Philipp Nitschke, director of Exit International, said Goodall was declared dead at 12:30 p.m. on Thursday.
Goodall had traveled to Switzerland to take advantage of the country’s assisted-suicide laws.
The British-born scientist, described by Exit International as its first member, said this week that he had been contemplating the idea of suicide for about 20 years, but only started thinking about it for himself after his quality of life deteriorated over the last year.
He cited a lack of mobility, doctor’s restrictions and an Australian law prohibiting him from taking his own life among his complaints, but he was not ill.
On Wednesday, surprised by the turnout, the centenarian told a crowded news conference that he’s ready to go — possibly by lethal injection, but that he’ll defer to the doctors on the method.

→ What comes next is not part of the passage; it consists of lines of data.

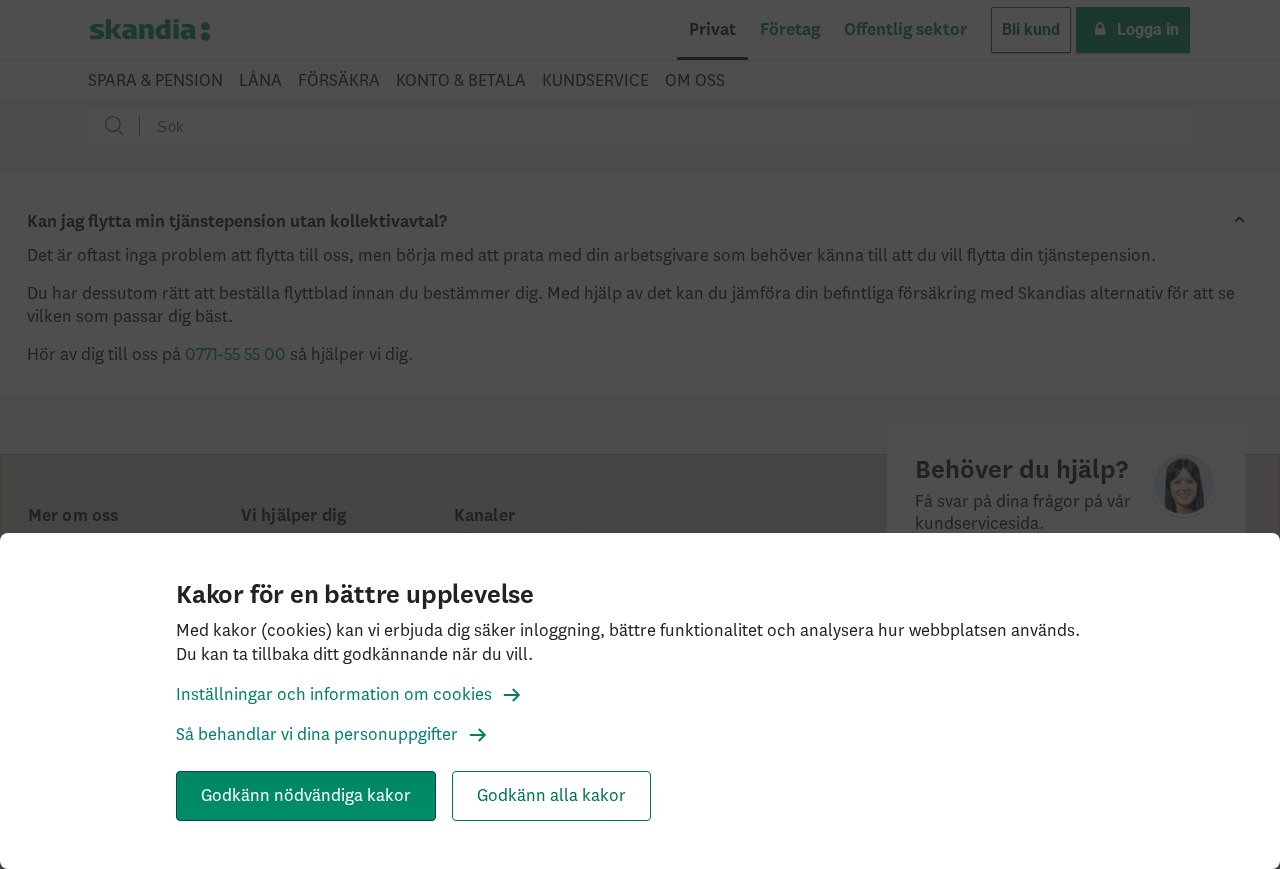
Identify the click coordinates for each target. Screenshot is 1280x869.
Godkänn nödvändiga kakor (306, 796)
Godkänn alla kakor (551, 796)
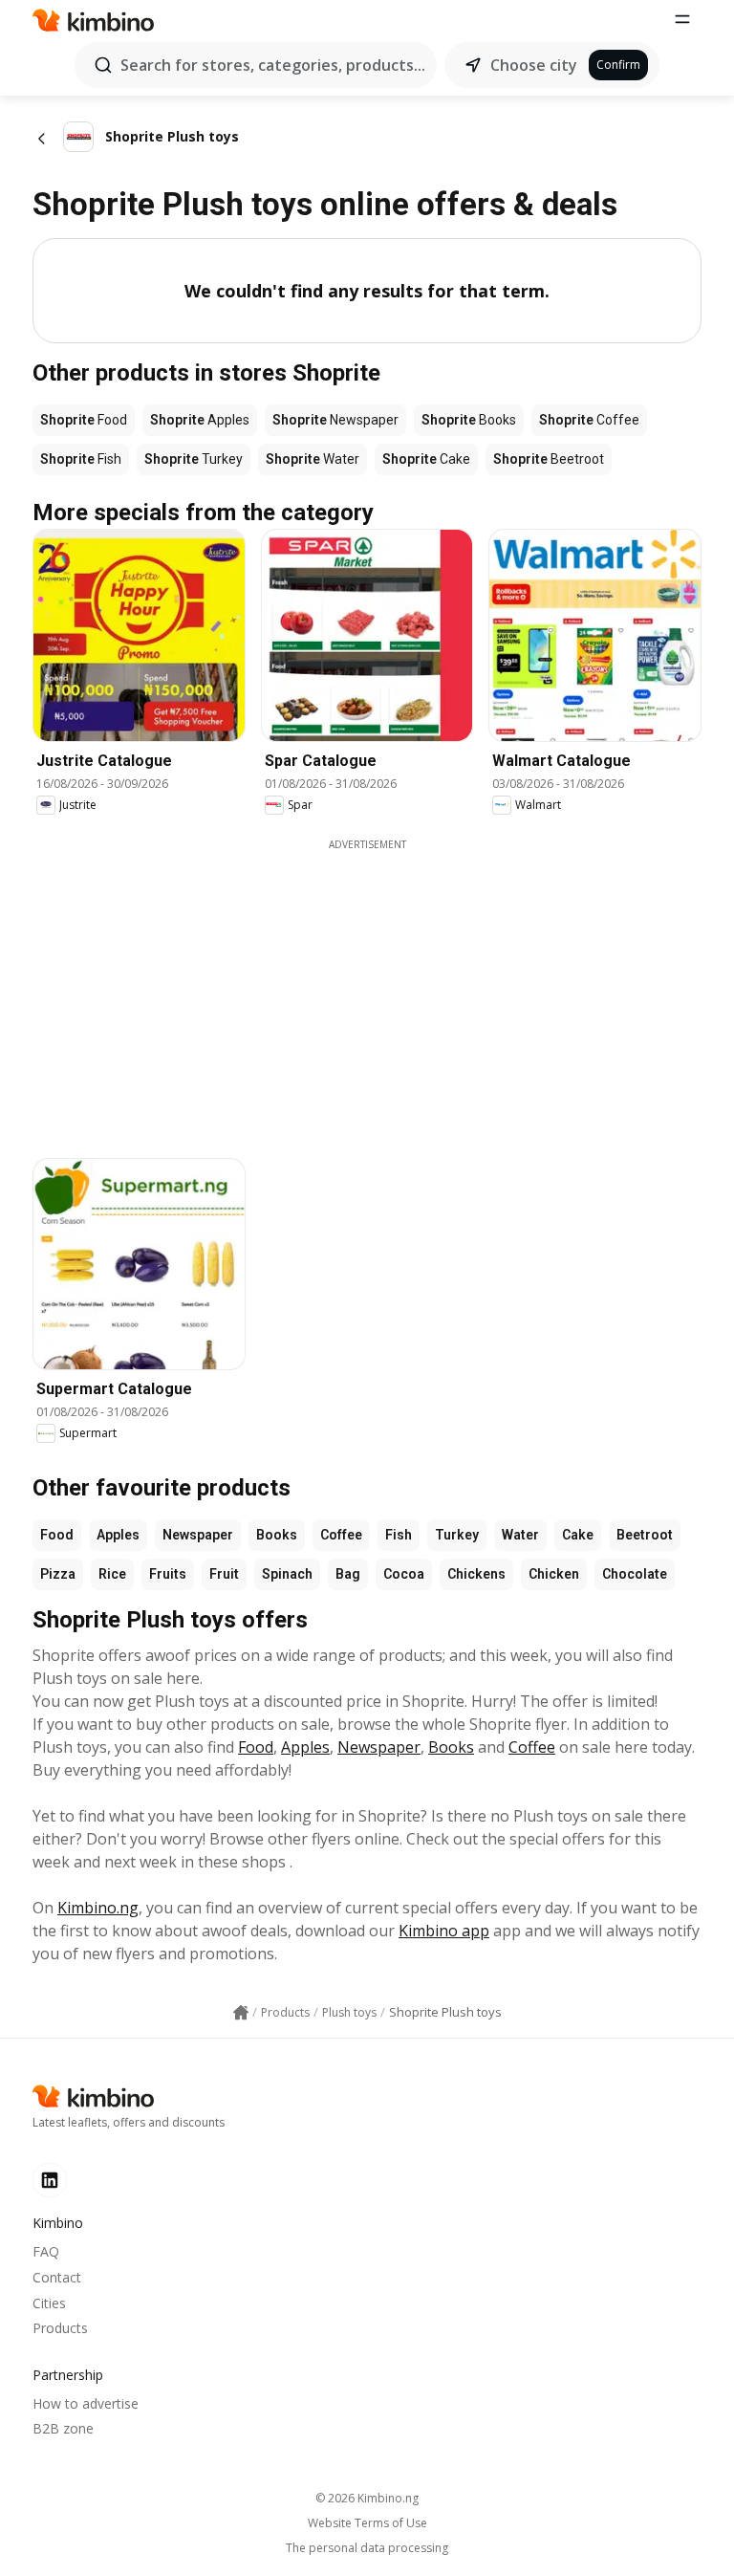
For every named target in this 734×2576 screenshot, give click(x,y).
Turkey (457, 1534)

He quipped that if he were to choose any final music for the procedure, it might be Beethoven’s Ninth Symphony — then sang a few bars in German for the cameras. He ruled out a return to his beloved Australian countryside.
“At my age, and even at rather less than my age, one wants to be free to choose the death and when the death is the appropriate time. My abilities have been declining over the past year or two, and my eyesight for the past five or six years, and I no longer want to continue life,” Goodall said. “I am happy to have the chance tomorrow to end it.”
The Swiss federal statistics office says the number of assisted suicides has been growing fast: Nine years ago, there were 297. By 2015, the most recent year tabulated, the figure had more than tripled to 965. Nearly 15 percent of the cases last year were people under 65 years old.
Goodall is not religious. But it happens that he plans to die on Ascension Day, which commemorates Jesus’ rise to heaven after final death — a coincidence not missed by some in predominantly Christian Switzerland.